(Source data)
[Start of section]
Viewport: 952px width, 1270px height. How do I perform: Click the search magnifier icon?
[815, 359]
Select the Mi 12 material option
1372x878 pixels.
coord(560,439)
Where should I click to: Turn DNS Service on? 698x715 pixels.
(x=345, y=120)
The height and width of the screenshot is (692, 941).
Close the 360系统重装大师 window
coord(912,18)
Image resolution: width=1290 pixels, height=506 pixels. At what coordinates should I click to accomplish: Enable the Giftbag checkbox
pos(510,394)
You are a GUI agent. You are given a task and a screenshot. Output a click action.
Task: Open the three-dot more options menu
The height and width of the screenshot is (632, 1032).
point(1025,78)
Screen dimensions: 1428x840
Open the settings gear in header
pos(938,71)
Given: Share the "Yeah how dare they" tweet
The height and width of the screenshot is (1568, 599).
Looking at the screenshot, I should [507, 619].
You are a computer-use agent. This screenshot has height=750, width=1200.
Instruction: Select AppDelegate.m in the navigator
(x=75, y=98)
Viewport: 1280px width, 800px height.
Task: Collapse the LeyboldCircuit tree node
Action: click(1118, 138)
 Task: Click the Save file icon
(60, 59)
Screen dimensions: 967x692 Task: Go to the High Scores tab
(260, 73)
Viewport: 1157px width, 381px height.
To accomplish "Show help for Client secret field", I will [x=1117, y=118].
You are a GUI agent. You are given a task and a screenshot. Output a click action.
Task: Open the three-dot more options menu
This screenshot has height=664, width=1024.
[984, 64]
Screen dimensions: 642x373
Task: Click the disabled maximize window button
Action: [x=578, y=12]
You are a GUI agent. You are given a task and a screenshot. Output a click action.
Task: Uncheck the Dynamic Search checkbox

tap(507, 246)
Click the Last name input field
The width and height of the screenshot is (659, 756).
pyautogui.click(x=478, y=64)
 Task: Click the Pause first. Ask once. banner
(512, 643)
[End of section]
**ABOUT THIS EXERCISE**
Please print the data above exactly as it appears.

**EXERCISE RESPONSE**
Viewport: 952px width, 1270px height. How do I perform: Click the search magnifier icon?
[815, 359]
Select the Mi 12 material option
1372x878 pixels.
coord(560,439)
Where should I click to: Turn DNS Service on? 698x715 pixels.
(x=345, y=120)
The height and width of the screenshot is (692, 941).
Close the 360系统重装大师 window
coord(912,18)
Image resolution: width=1290 pixels, height=506 pixels. At what coordinates should I click to accomplish: Enable the Giftbag checkbox
pos(510,394)
You are a GUI agent. You are given a task and a screenshot. Output a click action.
Task: Open the three-dot more options menu
The height and width of the screenshot is (632, 1032).
point(1025,78)
Screen dimensions: 1428x840
Open the settings gear in header
pos(938,71)
Given: Share the "Yeah how dare they" tweet
The height and width of the screenshot is (1568, 599).
Looking at the screenshot, I should [507, 619].
You are a computer-use agent. This screenshot has height=750, width=1200.
Instruction: Select AppDelegate.m in the navigator
(x=75, y=98)
Viewport: 1280px width, 800px height.
Task: Collapse the LeyboldCircuit tree node
Action: click(1118, 138)
 Task: Click the Save file icon
(60, 59)
Screen dimensions: 967x692 Task: Go to the High Scores tab
(260, 73)
Viewport: 1157px width, 381px height.
To accomplish "Show help for Client secret field", I will [x=1117, y=118].
You are a GUI agent. You are given a task and a screenshot. Output a click action.
Task: Open the three-dot more options menu
This screenshot has height=664, width=1024.
[984, 64]
Screen dimensions: 642x373
Task: Click the disabled maximize window button
Action: [x=578, y=12]
You are a GUI agent. You are given a task and a screenshot. Output a click action.
Task: Uncheck the Dynamic Search checkbox

tap(507, 246)
Click the Last name input field
The width and height of the screenshot is (659, 756).
pyautogui.click(x=478, y=64)
 Task: Click the Pause first. Ask once. banner
(512, 643)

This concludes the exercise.